_Task requirements_.
- 1) In the human rights passage, what name do some doctrinaires give to the fact that human beings have no purpose?
- 2) For each statement, say whether it agrees with the human rights passage, and quote the deciding words: (a) some current discussions try to count animals among those who hold human rights; (b) a machine's purpose is set by its constructor; (c) cognitive ability is likely to be much higher in humans than in machines.
- 3) Print the human rights passage from "Human rights are recognized" to "enable this discovery.".

Human rights are commonly described as universal moral rights that exist independently of any recognition by the state. The function of legal human rights is of utmost importance, as it reinforces the demand for moral rights for all countries that have signed the Universal Declaration of Human Rights, the legal basis for the claim of universal moral rights. One of the most important questions of moral and legal philosophy is to determine which members of the community of human beings should be recognized as having these rights. The idea that all human beings should enjoy the full spectrum of human rights has been questioned by many philosophers, who argue that rights and duties should rather concern persons and not human beings as such. Some contemporary discussions on the application of human rights even try to include animals (the great primates), or even the environment, among the beneficiaries of human rights. In this context, the legitimate question arises whether intelligent robots might not be worthy of human rights protection. The argument of the doctrinalists who have developed the subject is based on establishing the ontological difference between human beings and automated machines, which in turn is based on three assumptions: man "came into being", he has no constructor (like animals), man constructed an entity (machine), and the machine was constructed for a specific purpose.
Based on the above assumptions, human beings (and animals) are purposeless beings (the first assumption) and all automated machines (here in the very broad sense of applications or complexes of artificial intelligent applications, with or without a physical body), regardless of their capabilities (e.g. sentience, intelligence and consciousness), are necessarily (a) constructed and/or (b) constructed for a given particular purpose (the second and third assumptions). The ontological difference is based on the fact that human beings have no purpose, what some doctrinaires call "existential normative neutrality", whereas robots are never "existentially normatively neutral", since someone else constructs them and gives them a purpose.
Humans, by contrast, may have simply come into existence without having had any constructor or purpose given to them. Their rights are based on their own existence and their freedom, independent of any particular purpose. A machine must have a purpose - the purpose set by its constructor - even if that purpose were "merely to construct such an entity."
Human rights are recognized because the human species is such that, having come into this existence without a determined purpose, it must discover its own purpose, and rights are allowed specifically (or at least in part) to enable this discovery.
However, the idea of claiming that human beings - who have come into existence without any particular purpose - enjoy rights, as opposed to beings who have been constructed and given a particular task or purpose, independent of their level of cognitive ability (which is likely to be much higher in machines) may be a misleading distinction and one that undermines the fact-value distinction.
My bet in the medium term - it won't be very long before these questions become pressing - is that humans will not remain the sole arbiters of assigning rights to other intelligent beings that they have, in fact, created. After all, why should we not be the inferior ones, denied our rights?

_Data listing_.
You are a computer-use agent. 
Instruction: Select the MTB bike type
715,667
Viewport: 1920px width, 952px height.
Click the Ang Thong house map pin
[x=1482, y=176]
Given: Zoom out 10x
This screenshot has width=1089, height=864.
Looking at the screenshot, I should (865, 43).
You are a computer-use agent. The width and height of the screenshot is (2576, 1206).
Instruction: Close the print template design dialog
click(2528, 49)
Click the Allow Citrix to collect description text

_Answers provided_.
- 1) Existential normative neutrality.

- 2)
(a) Yes: "Some contemporary discussions on the application of human rights even try to include animals (the great primates)"
(b) Yes: "A machine must have a purpose - the purpose set by its constructor"
(c) No: "(which is likely to be much higher in machines)"

- 3)
Human rights are recognized because the human species is such that, having come into this existence without a determined purpose, it must discover its own purpose, and rights are allowed specifically (or at least in part) to enable this discovery.